Bon, il faut dire que, même si une annonce était publiée, elle aurait peu de chances de trouver preneur. "Cherche responsable de structure, en charge de 15 personnes, déplacements sur l'académie réguliers (fournir son véhicule perso est impératif), titre de psychologue Bac+5 exigé mais inutile pour le poste qui n'est qu'administratif, très forte disponibilité requise y compris soirées et week ends. Rémunération 1700€ brut. Poste basé à Annecy." Annecy donc, ville qui concurrence la région parisienne pour le prix moyen des loyers, sauf qu'il n'y a rien à louer. Et personne ne se bouscule ? Etonnant.
(Pour finir, Pôle emploi a bien publié l'annonce.
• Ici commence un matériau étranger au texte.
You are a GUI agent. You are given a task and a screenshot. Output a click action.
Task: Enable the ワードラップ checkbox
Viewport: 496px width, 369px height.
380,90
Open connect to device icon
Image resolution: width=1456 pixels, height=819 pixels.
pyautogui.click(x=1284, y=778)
Mais s'est mélangé les pinceaux avec une autre offre d'emploi, au service jeunesse d'une ville voisine dont elle avait copié le descriptif qui faisait rêver. L'annonce a disparu définitivement au bout de 24H. Visiblement, on n'est pas les seuls confrontés à la perte de compétences.)
Aux dernières nouvelles, personne n'est affecté pour l'année scolaire prochaine sur ce poste.
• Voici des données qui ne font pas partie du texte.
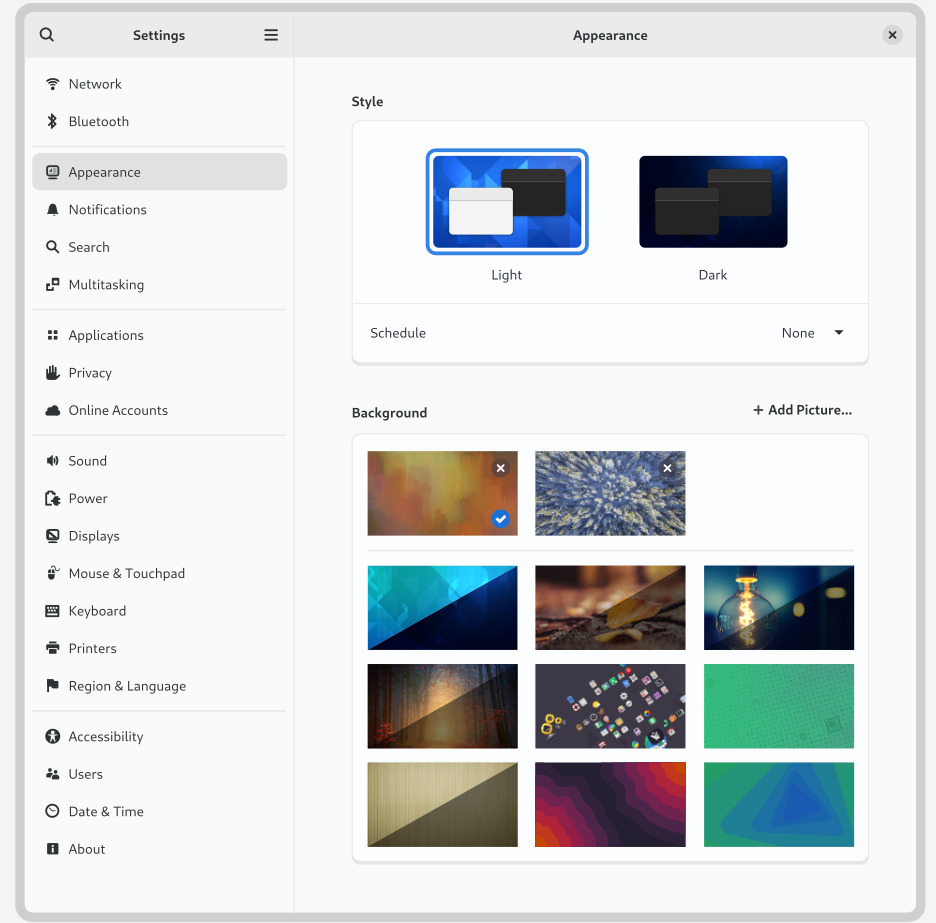936x923 pixels.
Task: Select the Dark style option
Action: coord(713,202)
Bref, il y a de quoi devenir fou. Et, de fait, de plus en plus de collègues le deviennent. Depuis la pandémie, qui a passablement essoré les personnels, je vois de plus en plus de collègues exploser. Pas forcément des enseignants, même si les démissions sont en très nette augmentation. Mais dans les services éducatifs, administratifs, sociaux, médicaux, et pas mal chez les chefs d'établissement aussi.
Je me souviens, en juillet dernier, du désespoir d'une mère d'élève que j'avais eu au téléphone. Elle venait d'apprendre que son gamin ne pourrait pas accéder au bac technologique STMG souhaité, alors que cette orientation avait été travaillée toute l'année, que tout le monde était OK, que le conseil de classe avait rendu une décision conforme...Oui mais, voilà: à la dernière minute, le dernier jour, le rectorat décide de changer les règles du jeu, et de limiter l'accès à cette filière qui est devenue subitement sélective sans que personne ne soit mis au courant. Hop, dégage, va faire autre chose ailleurs. La mère en question était en larmes, pas tellement à cause de la déception pour son gamin, non, mais parce qu'elle était prof des écoles et pleurait de honte d'appartenir à une administration qui était aussi méprisante envers ses usagers et ses personnels.
C'est long, hein?
J'ai du temps pour écrire, en effet.
Ca fait 3 mois que je suis en arrêt. Burn-out.
D'après la psychologue du travail qui me suit, je suis remonté à 15% de batteries aujourd'hui, ce qui nous ramène enfin au sujet du véhicule électrique.